The Wall Street Journal had some more details about the Sky City project.
Once it’s done, Sky City will boast 220 floors, 1 million square meters of floor space and 104 elevators, according to the preliminary plans. More than 80% of the floor area will be devoted to housing for 174,000 people, with a hotel, school, hospital, offices, shops and restaurants taking up the remainder. The building would use up 200,000 tones of steel and be able to accommodate as many as 314,000 people at any given time, Broad said, adding that the official plans will be released around August.

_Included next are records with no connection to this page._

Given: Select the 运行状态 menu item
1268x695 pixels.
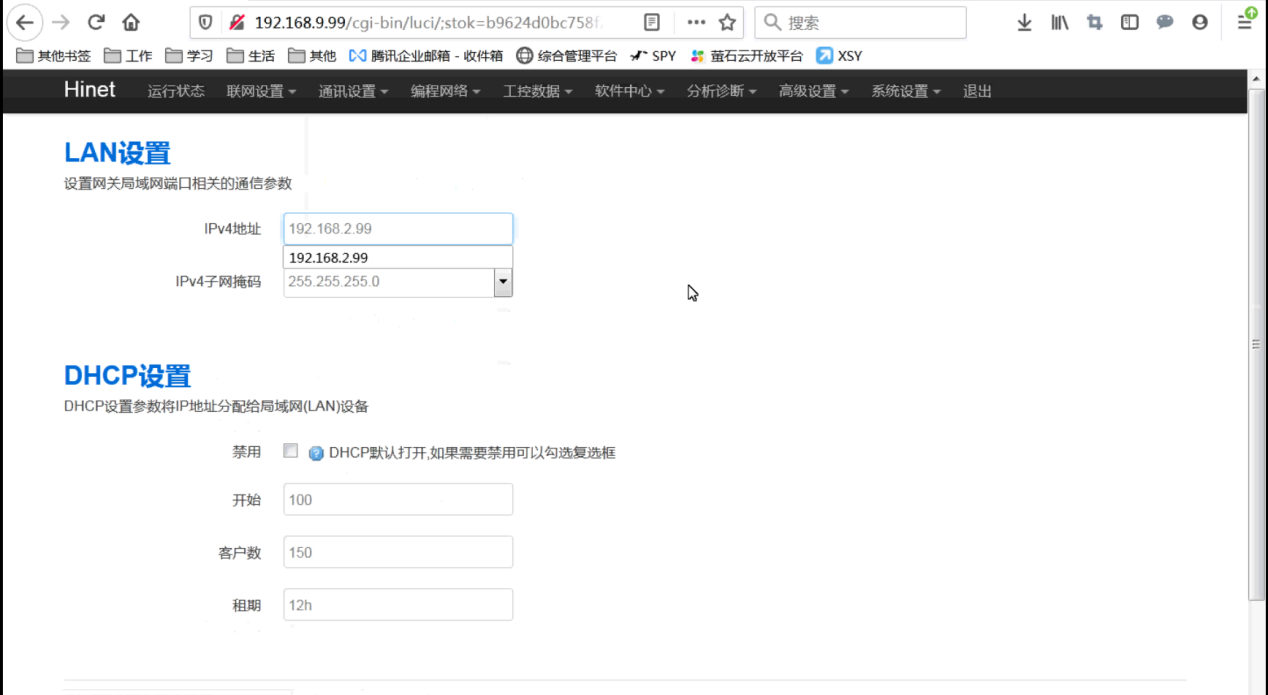Looking at the screenshot, I should 175,91.
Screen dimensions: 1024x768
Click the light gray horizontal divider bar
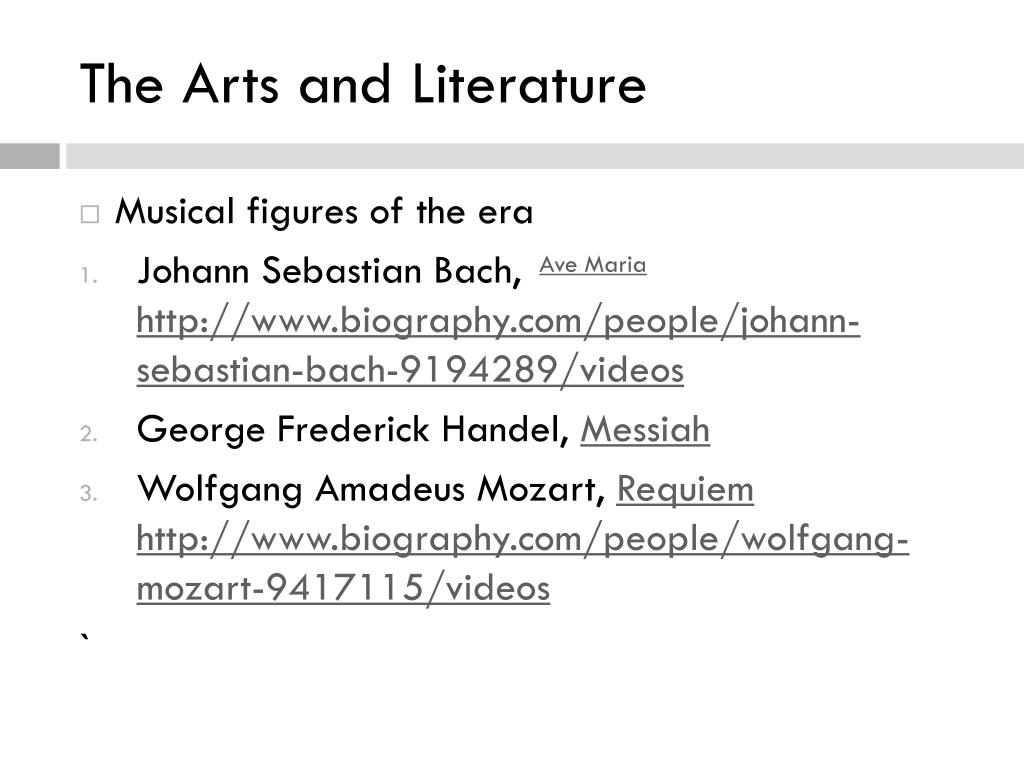(x=545, y=156)
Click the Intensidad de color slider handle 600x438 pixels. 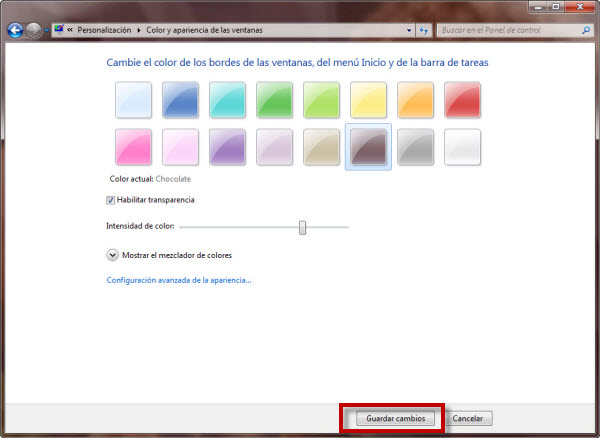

China pessimist Gordon Chang discusses his view of the politics of the Broad Group’s Sky City project
Changsha, the capital of China’s Hunan province, has just granted approval for the world’s tallest building. On the fifth of this month, the Wangcheng district government signed a contract with Broad Group, a local firm, which promised to put up the 838-meter tower in seven months.
Seven months? If all goes according to plan, Tiankong Chengshi—Sky City—will be completed sometime next January.
Broad originally planned a 666-meter skyscrapper, but the local government wanted the world’s tallest. That’s a dead giveaway politics are distorting the economics of the project.
There are few coincidences in that country, so Sky City fans must surely have been pleased when China Daily on May 19 highlighted their favorite city. “The development of central China will be a pillar of the nation’s economic growth amid the slowly recovering global economy and China’s cooling GDP expansion,” wrote the official newspaper as it touted Expo Central China 2012, held in Changsha. Said Vice Premier Wang Qishan at the event, “The development of the central region has become an important factor supporting China’s economic growth and is closely related to the transformation of the country’s economic growth pattern and the adjustment of its economic structure.”
Broad’s timing, therefore, is perfect. Sky City may just get central government approval—and state bank support—after all.